Supe por carta que estaba herido, y mi corazón sufrió profundamente. Aún estábamos tan lejos de poder vernos, y tan cerca como para que algo así ocurriera. Las ganas de tomar un caballo, y recorrer la distancia que nos separaba me ganaban, me hicieron pasearme las noches previas al encuentro final con Osorio. Sin dormir, la batalla de Maipú se transformó rápidamente en un triunfo, utilizando estratagemas sobre la ocupación de los cerros. Ya estaba feliz y vibrante junto a los soldados, cuando veo acercarse un grupo de caballos, de donde destacaba una reconocida cabellera colorada.
¿era él? Después de todo, no hay forma alguna de justificarlo, ya sé que en ningún ejército los generales se acercan, pero fue tanta la emoción que cuando estiró los brazos, su brazo, hacia mí, fue imposible resistir el impulso de acogerlo entre los míos. El mundo se detuvo por varios momentos, el ruido de los cañones, del campo de batalla, los perros, todo se había esfumado para que sólo quedara el olor inconfundible de las flores, quillay, con las que el pelirrojo mantenía el fuego de su pelo. Si bien era un hombre el que vino desde lejos, herido, a verme, al momento de tomarlo entre mis brazos volvió a ser ese muchacho tímido que conocí en otras tierras.
Estoy perdido sin ti me susurró, para luego gritar “¡Gloria al salvador de Chile!”. Este fue uno de esos momentos que sientes que todo valió la pena. La pasada por la camilla, las estrecheces del viaje, los problemas de vituallas. Las insolencias de Soler. Este chico que conocí alguna vez había montado un caballo, herido como estaba, sólo porque ya no resistía verme. Lo comprendía porque mis noches de insomnio venían lo mismo. Logré desprenderlo de mi pecho, y grité algo sobre que un minusválido no debiera aparecerse en batalla. A los soldados les pareció gracioso, a mí, ver su rostro pálido, macilento, las encías blanquecinas, me hizo temblar de temor.
Ya había visto morir a tantos.
Las paredes de Santiago eran demasiado ruidosas y transparentes para nosotros, demasiada concurrencia. Tras la liberación, la parte organizativa de la región y decisiones que tomar usaban todo nuestro tiempo despierto, y los recursos a la mano. Lo entendía, demoraba mi vuelta a casa. Trataba de compartir veladas, recordarle que parte del “trabajo” era participar de los bailes, que él consideraba superfluos, dejándole sólo el dolor del desprecio de quienes lo consideraban inferior, hijo de un escándalo. Aun así, lograba robarle algunos tiempos, algunos besos, algunas tardes de pasión en alacenas desiertas. Cuando lo vi mejor de salud, recuperado su característico color cobre, pude pedirle momentos a solas. Escasos como eran, disfruté su boca principalmente.

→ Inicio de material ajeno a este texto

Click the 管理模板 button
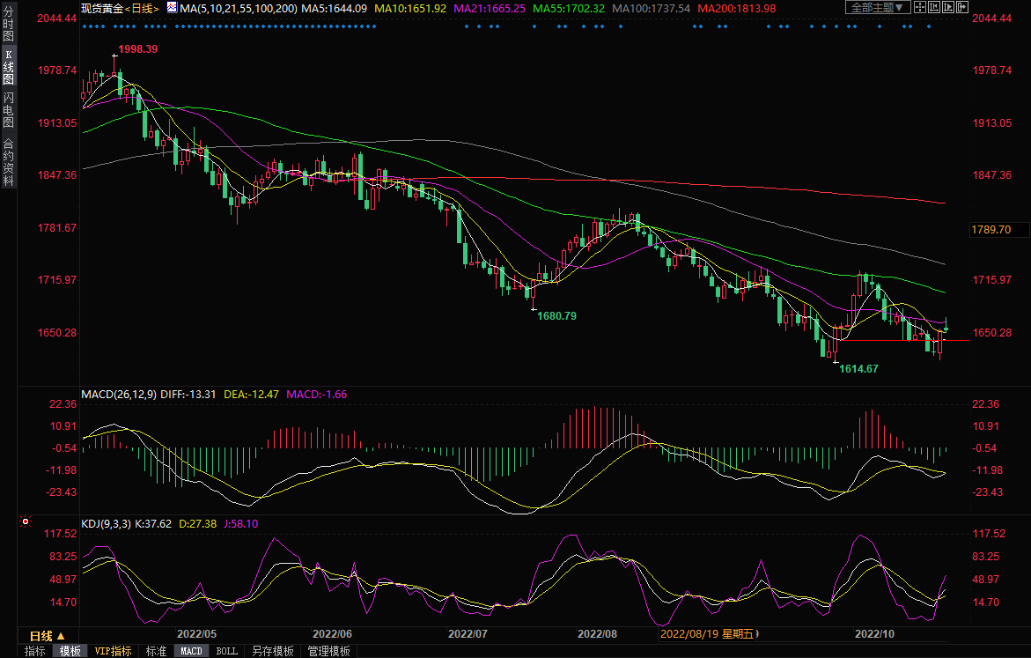 [328, 651]
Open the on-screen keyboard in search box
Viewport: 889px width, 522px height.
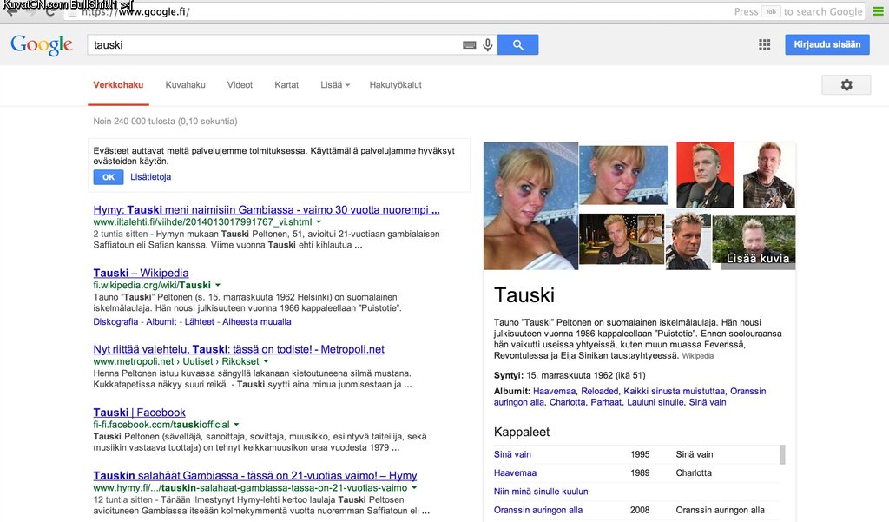469,45
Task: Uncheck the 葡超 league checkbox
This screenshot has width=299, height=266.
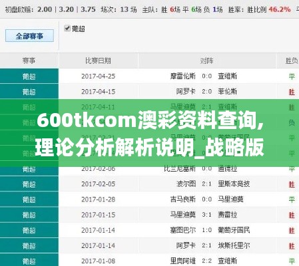Action: (67, 29)
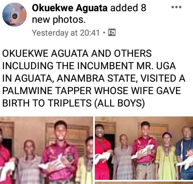Open the left photo of man holding baby
The image size is (193, 184).
[x=46, y=150]
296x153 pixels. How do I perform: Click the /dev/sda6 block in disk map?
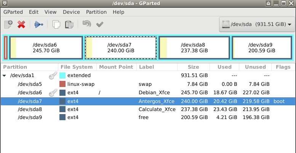click(x=46, y=48)
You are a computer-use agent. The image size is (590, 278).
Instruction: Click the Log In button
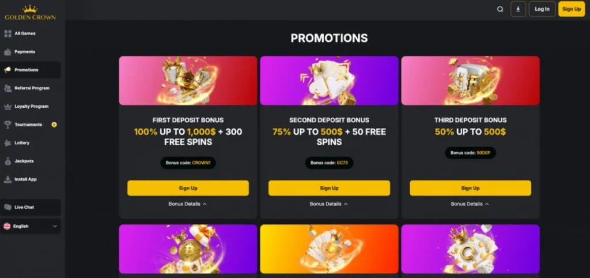[542, 9]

Y es que esta ciudad era muy pobre. No había escritorios, ni catres. Qué decir de baños, apenas un wc, las calles llenas de mugre. A él, un muchacho criado en las montañas, donde se levantaban con niebla o nieve a lavarse cada mañana, le debía parecer una tortura caminar por aquí. Si bien Londres o en las ciudades de España donde caminamos no eran muy bien acomodadas tampoco, la versión de podredumbre de Santiago superaba las expectativas.
Así es como prefiero recordarlo, a Bernardo, al huacho Riquelme, a mi estúpido pelirrojo. Aunque nuestra separación cuando fui al Perú fue agridulce, nuestras noches sobre las montañas, las frías tardes en la biblioteca de Londres. Su impulso de idiotez, su lucha eterna por las injusticias le acarrearon enemigos imborrables… no niego que fue despiadado, cuando aprendió del poder lo ejecutó sumariamente… tal como un soldado. Mi niño que nunca fue de piel, que era del bosque.